You can even use the Word2Vec model to return the similarity between two words that are present in the vocabulary. 

In [13]:
# similarity between synonyms
w1= "good"
w2= "great"

model.wv.similarity(w1, w2)

0.71336734

In [14]:
# similarity between two opposite words
w1= "great"
w2= "aweful"

model.wv.similarity(w1,w2)

0.078864224

In [15]:
# similarity between two unrelated words
w1= "food"
w2= "car"
model.wv.similarity(w1,w2)

0.21182805

Under the hood, the above three snippets computes the cosine similarity between the two specified words using word vectors of each.
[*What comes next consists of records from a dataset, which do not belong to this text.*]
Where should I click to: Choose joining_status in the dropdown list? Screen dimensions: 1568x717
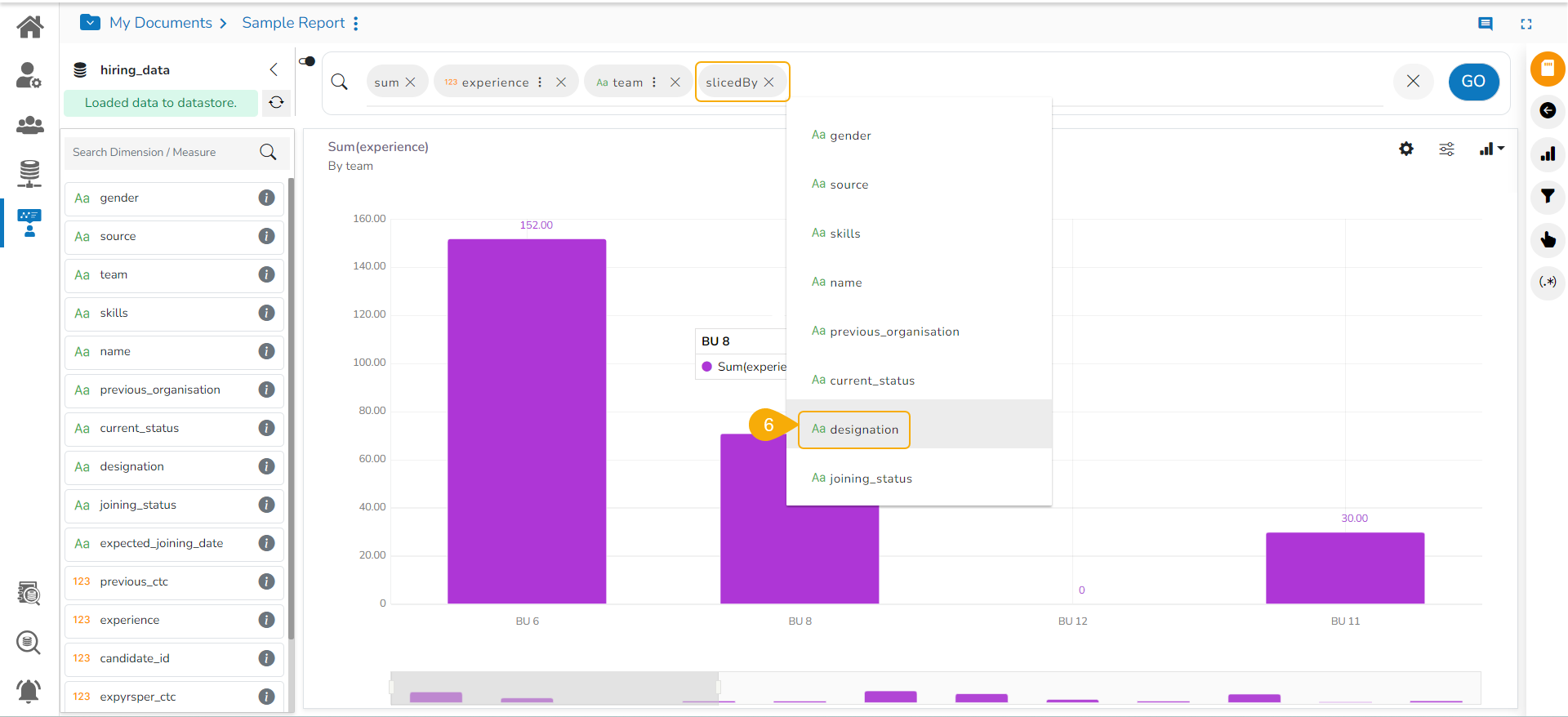pos(871,479)
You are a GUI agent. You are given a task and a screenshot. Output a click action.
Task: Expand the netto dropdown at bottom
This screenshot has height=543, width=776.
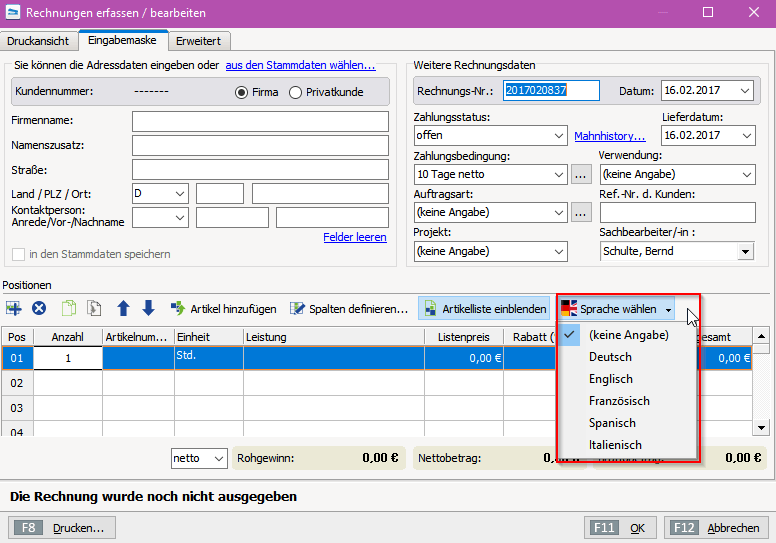point(219,459)
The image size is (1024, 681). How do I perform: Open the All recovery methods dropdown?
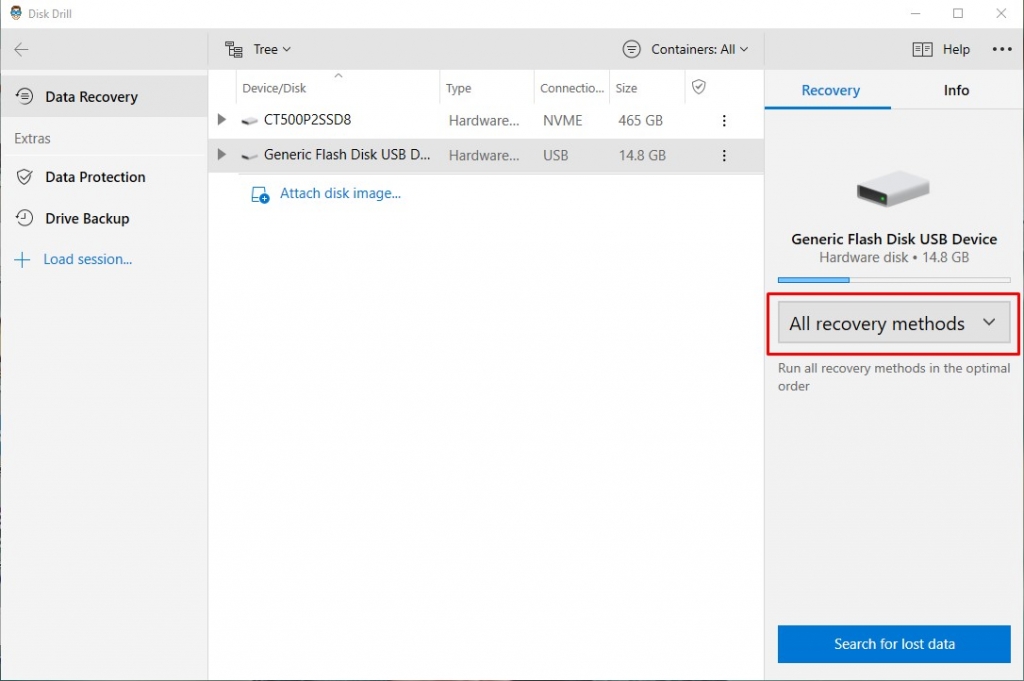[x=893, y=323]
From the scores, it makes sense that `boring` is highly similar to `dull` but `great` is dissimilar to `aweful`. Antonyms is a special case, and we managed to model them well since we used a movie reviews dataset, which includes separate positive and negative reviews. Using a general dataset won't necessarily model these antonyms correctly, since generally antonyms have very similar distributions in text. You can read more about cosine similarity scoring [here](https://en.wikipedia.org/wiki/Cosine_similarity).

### Find the odd one out
You can even use Word2Vec to find odd items given a list of items.

In [16]:
# Which one is the odd one out in this list?
list_of_words = ["cat","dog","france"]

pairs = []
values = []
for i in range(len(list_of_words)):
    for j in range(len(list_of_words)):
        if i<j:
            values.append(model.wv.similarity(list_of_words[i],list_of_words[j]))
            pairs.append([list_of_words[i], list_of_words[j]])
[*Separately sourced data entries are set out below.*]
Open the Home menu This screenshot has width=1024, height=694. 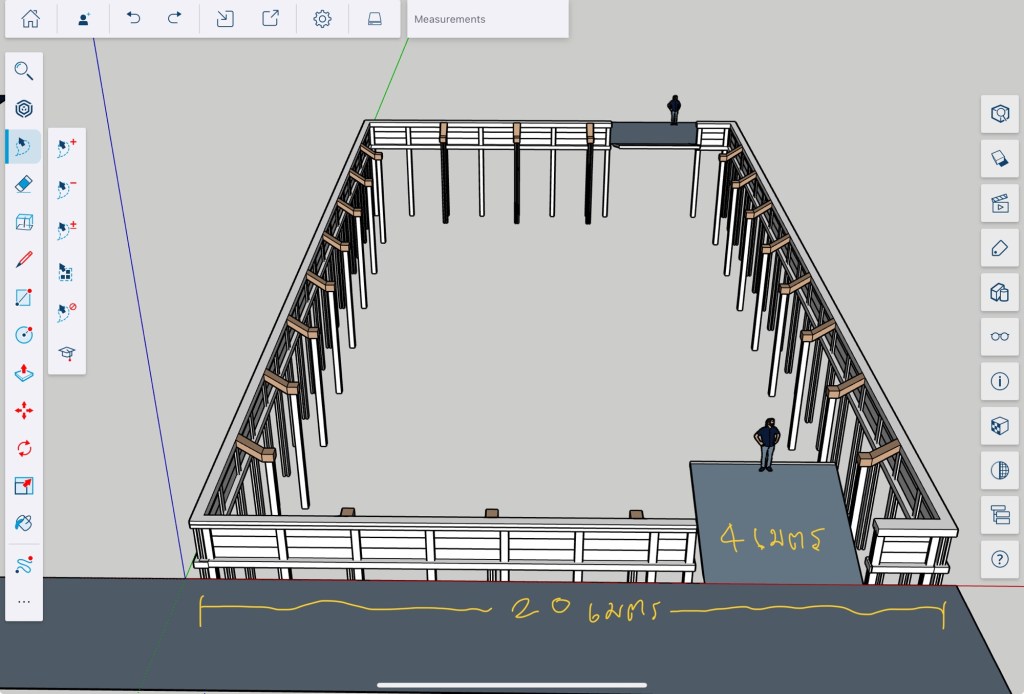pos(31,18)
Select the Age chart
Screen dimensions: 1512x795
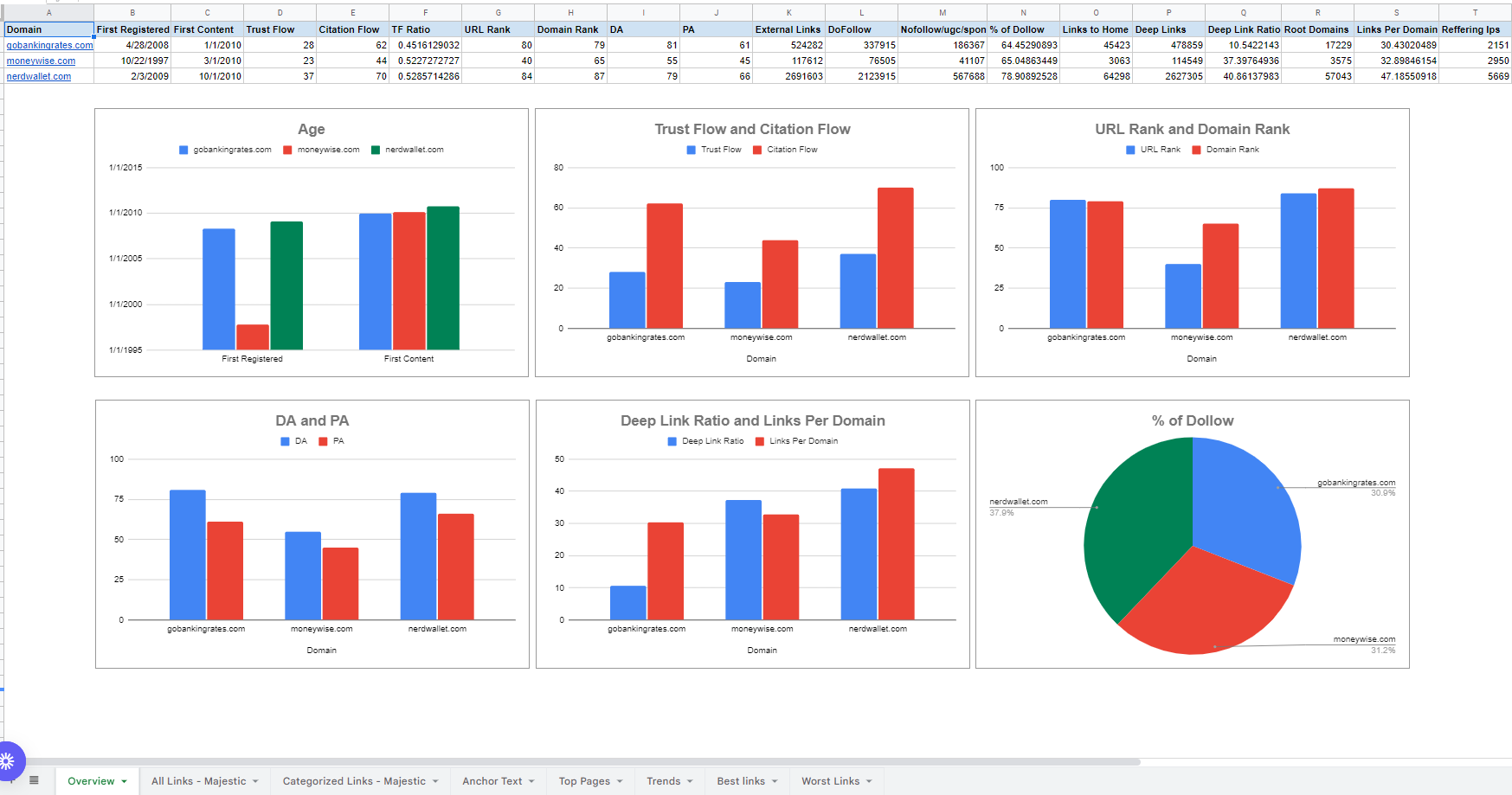(310, 242)
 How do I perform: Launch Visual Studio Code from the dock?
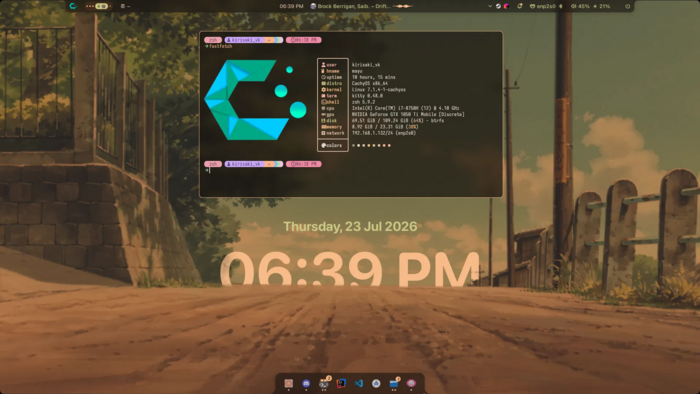[x=358, y=383]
index = values.index(max(values))

for word in list_of_words:
    if word not in pairs[index]:
        print(word)
      

france


In [17]:
# Which one is the odd one out in this list?
list_of_words = ["dog","cat","horse","shower"]

for w1 in list_of_words:
    for w2 in list_of_words:
        if w1 != w2:
            print(model.wv.similarity(w1,w2), w1,w2)

print("shower is the odd one out")

0.6440322 dog cat
0.42674297 dog horse
0.11138967 dog shower
0.6440322 cat dog
0.27482846 cat horse
0.057583783 cat shower
0.42674297 horse dog
0.27482846 horse cat
0.12003072 horse shower
0.11138967 shower dog
0.057583783 shower cat
0.12003072 shower horse
shower is the odd one out


## Understanding some of the parameters
To train the model earlier, we had to set some parameters. Now, let's try to understand what some of them mean. For reference, this is the command that we used to train the model.

```
model = gensim.models.Word2Vec (documents, size=150, window=10, min_count=2, workers=10)
```

### `size`
The size of the dense vector to represent each token or word. If you have very limited data, then size should be a much smaller value. If you have lots of data, its good to experiment with various sizes. A value of 100-150 has worked well for me. 

### `window`
The maximum distance between the target word and its neighboring word. If your neighbor's position is greater than the maximum window width to the left and the right, then, some neighbors are not considered as being related to the target word. In theory, a smaller window should give you terms that are more related. If you have lots of data, then the window size should not matter too much, as long as its a decent sized window. 

### `min_count`
Minimium frequency count of words. The model would ignore words that do not statisfy the `min_count`. Extremely infrequent words are usually unimportant, so its best to get rid of those. Unless your dataset is really tiny, this does not really affect the model.

### `workers`
How many threads to use behind the scenes?